§ Description of the task: Reproduce the material below in full, substituting "Screen size" for every occurrence of "Screen dimensions" and leaving all other text unchanged.
-- BEGIN --
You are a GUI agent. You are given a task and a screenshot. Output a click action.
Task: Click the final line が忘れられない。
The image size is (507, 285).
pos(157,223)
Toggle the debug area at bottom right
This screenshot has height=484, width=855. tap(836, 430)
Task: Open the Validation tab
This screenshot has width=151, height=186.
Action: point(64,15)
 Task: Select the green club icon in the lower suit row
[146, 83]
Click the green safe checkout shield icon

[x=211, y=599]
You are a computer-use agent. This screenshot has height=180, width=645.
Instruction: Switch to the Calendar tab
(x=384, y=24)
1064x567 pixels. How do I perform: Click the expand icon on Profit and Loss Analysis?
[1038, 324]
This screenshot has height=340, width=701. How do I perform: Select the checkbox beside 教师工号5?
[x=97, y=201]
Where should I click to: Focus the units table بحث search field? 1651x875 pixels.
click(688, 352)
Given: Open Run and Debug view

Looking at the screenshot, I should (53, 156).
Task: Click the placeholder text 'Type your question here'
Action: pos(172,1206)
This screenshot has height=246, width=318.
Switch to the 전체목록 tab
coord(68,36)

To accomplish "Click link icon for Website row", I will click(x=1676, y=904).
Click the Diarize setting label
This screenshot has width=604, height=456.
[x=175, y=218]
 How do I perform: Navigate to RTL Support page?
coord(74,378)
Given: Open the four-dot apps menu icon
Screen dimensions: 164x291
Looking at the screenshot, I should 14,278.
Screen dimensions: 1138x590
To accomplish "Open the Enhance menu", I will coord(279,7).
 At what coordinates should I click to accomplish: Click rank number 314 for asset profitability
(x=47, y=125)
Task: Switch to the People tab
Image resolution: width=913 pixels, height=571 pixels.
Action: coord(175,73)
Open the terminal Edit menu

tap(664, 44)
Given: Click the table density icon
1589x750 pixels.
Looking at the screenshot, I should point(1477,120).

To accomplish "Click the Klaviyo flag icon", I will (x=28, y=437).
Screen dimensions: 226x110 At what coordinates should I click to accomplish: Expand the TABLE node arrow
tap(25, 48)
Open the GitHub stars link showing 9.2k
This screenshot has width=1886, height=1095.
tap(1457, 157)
-- END --
§ Expected output:
You are a GUI agent. You are given a task and a screenshot. Output a click action.
Task: Click the final line が忘れられない。
The image size is (507, 285).
pos(157,223)
Toggle the debug area at bottom right
This screenshot has height=484, width=855. tap(836, 430)
Task: Open the Validation tab
This screenshot has width=151, height=186.
Action: point(64,15)
 Task: Select the green club icon in the lower suit row
[146, 83]
Click the green safe checkout shield icon

[x=211, y=599]
You are a computer-use agent. This screenshot has height=180, width=645.
Instruction: Switch to the Calendar tab
(x=384, y=24)
1064x567 pixels. How do I perform: Click the expand icon on Profit and Loss Analysis?
[1038, 324]
This screenshot has height=340, width=701. How do I perform: Select the checkbox beside 教师工号5?
[x=97, y=201]
Where should I click to: Focus the units table بحث search field? 1651x875 pixels.
click(688, 352)
Given: Open Run and Debug view

Looking at the screenshot, I should (53, 156).
Task: Click the placeholder text 'Type your question here'
Action: pos(172,1206)
This screenshot has height=246, width=318.
Switch to the 전체목록 tab
coord(68,36)

To accomplish "Click link icon for Website row", I will click(x=1676, y=904).
Click the Diarize setting label
This screenshot has width=604, height=456.
[x=175, y=218]
 How do I perform: Navigate to RTL Support page?
coord(74,378)
Given: Open the four-dot apps menu icon
Screen size: 164x291
Looking at the screenshot, I should 14,278.
Screen size: 1138x590
To accomplish "Open the Enhance menu", I will coord(279,7).
 At what coordinates should I click to accomplish: Click rank number 314 for asset profitability
(x=47, y=125)
Task: Switch to the People tab
Image resolution: width=913 pixels, height=571 pixels.
Action: coord(175,73)
Open the terminal Edit menu

tap(664, 44)
Given: Click the table density icon
1589x750 pixels.
Looking at the screenshot, I should point(1477,120).

To accomplish "Click the Klaviyo flag icon", I will (x=28, y=437).
Screen size: 226x110 At what coordinates should I click to accomplish: Expand the TABLE node arrow
tap(25, 48)
Open the GitHub stars link showing 9.2k
This screenshot has width=1886, height=1095.
tap(1457, 157)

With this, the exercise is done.